On the day of Holi, in a moment of vulnerability and surrendering herself to "Chaand," Kaali discovers Chaandi's physical reality. The revelation shatters Kaali, who feels betrayed. However, the film concludes on a heavy, symbolic note: after confronting the head of the widow home and grappling with their shared status as "the living dead" in the eyes of the world, Kaali eventually accepts Chaandi.

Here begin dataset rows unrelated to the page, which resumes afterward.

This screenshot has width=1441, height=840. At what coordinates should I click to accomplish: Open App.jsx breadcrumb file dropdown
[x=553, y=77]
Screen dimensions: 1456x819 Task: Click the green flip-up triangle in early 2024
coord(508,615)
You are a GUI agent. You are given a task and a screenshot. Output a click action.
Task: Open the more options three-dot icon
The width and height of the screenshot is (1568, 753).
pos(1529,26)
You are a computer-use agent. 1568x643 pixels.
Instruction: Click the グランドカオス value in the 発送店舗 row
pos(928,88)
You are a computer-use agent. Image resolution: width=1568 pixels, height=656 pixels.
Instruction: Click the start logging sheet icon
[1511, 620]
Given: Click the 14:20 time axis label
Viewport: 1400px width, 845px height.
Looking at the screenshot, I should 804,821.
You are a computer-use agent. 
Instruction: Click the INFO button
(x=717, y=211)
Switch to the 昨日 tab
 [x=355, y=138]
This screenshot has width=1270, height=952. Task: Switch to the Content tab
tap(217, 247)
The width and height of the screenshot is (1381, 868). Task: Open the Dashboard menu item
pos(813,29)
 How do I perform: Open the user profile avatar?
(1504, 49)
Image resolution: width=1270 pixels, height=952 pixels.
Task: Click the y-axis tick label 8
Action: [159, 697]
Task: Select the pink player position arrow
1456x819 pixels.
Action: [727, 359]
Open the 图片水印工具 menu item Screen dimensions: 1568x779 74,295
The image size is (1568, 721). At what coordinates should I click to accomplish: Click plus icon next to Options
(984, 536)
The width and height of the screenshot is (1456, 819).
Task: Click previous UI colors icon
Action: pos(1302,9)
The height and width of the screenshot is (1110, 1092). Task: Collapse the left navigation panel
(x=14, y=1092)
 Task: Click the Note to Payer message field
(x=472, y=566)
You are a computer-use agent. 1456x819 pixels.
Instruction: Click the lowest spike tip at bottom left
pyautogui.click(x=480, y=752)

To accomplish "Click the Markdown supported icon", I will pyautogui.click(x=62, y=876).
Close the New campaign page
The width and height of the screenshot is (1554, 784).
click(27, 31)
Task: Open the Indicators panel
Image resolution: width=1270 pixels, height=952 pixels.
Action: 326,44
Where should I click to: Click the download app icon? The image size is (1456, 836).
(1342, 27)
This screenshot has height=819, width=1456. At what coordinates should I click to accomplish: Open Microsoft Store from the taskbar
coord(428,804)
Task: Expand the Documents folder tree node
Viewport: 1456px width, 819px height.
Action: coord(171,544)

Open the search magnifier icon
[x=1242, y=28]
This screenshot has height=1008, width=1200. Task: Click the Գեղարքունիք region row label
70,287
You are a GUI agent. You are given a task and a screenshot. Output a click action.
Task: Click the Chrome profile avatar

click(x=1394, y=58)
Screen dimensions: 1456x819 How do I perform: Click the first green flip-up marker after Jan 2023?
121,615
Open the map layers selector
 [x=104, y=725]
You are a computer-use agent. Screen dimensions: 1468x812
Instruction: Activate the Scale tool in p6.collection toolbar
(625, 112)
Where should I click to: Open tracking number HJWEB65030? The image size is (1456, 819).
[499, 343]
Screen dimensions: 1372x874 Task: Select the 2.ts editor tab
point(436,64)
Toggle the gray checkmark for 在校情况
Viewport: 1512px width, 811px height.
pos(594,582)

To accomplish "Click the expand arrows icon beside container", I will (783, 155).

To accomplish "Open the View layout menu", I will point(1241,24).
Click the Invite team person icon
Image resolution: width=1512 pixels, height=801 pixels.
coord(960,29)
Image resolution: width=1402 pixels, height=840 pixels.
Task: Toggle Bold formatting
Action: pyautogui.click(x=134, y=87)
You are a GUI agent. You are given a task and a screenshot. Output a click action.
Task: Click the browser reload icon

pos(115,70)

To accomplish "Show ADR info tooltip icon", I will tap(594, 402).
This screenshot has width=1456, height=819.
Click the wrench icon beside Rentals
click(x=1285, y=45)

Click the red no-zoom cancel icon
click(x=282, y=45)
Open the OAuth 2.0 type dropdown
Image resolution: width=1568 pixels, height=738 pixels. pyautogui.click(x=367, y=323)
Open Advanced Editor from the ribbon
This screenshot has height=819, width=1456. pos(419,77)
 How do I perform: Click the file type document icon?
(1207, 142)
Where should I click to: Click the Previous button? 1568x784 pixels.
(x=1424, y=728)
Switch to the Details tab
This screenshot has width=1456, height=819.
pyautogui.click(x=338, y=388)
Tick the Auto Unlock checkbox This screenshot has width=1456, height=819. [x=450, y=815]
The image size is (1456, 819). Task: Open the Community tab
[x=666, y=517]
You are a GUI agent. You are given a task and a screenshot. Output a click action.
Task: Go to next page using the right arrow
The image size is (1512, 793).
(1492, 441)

In a tragic conclusion meant to highlight their lack of agency in a conformist world, the two find their ultimate solace together. They return to the river where they first met and, unable to find a place in society, choose to drown together, seeking peace in death that they were denied in life.

== Cast ==
- Meera Chopra as Kaali
- Abhay Verma as Chaandi
- Barkha Bisht as Radha
- Chhaya Kadam as Amma
- Jameel Khan as Guru Maa

== Music ==

| No. | Title | Lyrics | Singer(S) | Length |
|---|---|---|---|---|
| 1. | "Bhula Dena" | Soham Majumdar | Subhankar Dey | 3:12 |
| 2. | "Rona Aaya" | Mehboob | Sonu Nigam | 2:42 |
| 3. | "Rang Rasiya" | Mahima Bhardwaj | Shilpa Rao | 3:21 |
| 4. | "Gila Karna" | Mohan Jutley | Jazim Sharma | 4:01 |
| Total length: |  |  |  | 13:16 |

== Reception ==
Sana Farzeen of India Today gave two stars out of five and writes in her review ""Safed," Sandeep Singh's directorial debut, has a good intention, but it suffers from mediocre acting." Vinamra Mathur of Firstpost said, "It's one of those rare films where the silence itself cries ham. The conversation doesn't benefit any of the communities the movie so proudly portrays, and the images fall short of enlivening the restrained." Dhaval Roy of The Times of India gave 2 stars out of 5 and writes in his review that although Safed's idea seems sound on paper, it is not well executed. A thoughtful idea becomes more sensational than delicate, and the over-dramatization diminishes its effect. Toshiro Agarwal of Times Now criticizes the film and said, "In his directing debut, Sandeep Singh explores marginalized lives via Kaali's unanticipated romance with Chaandi. The film receives a meager 1.5 stars because of its forced speech and unexpressed emotions, despite its decent intentions." A reviewer from OTT Play writes, "For those who enjoy seeing experimental films, "Safed" is a good choice. However, it is still true that modern moviegoers would rather see a heroine dressed in a contemporary chiffon sari than a "safed" saree (if you know what we mean!). Writing for Rediff, Mayur Sanap gave one star and opined, "Safed is a lame attempt at social commentary, with terribly dull and thoughtless direction".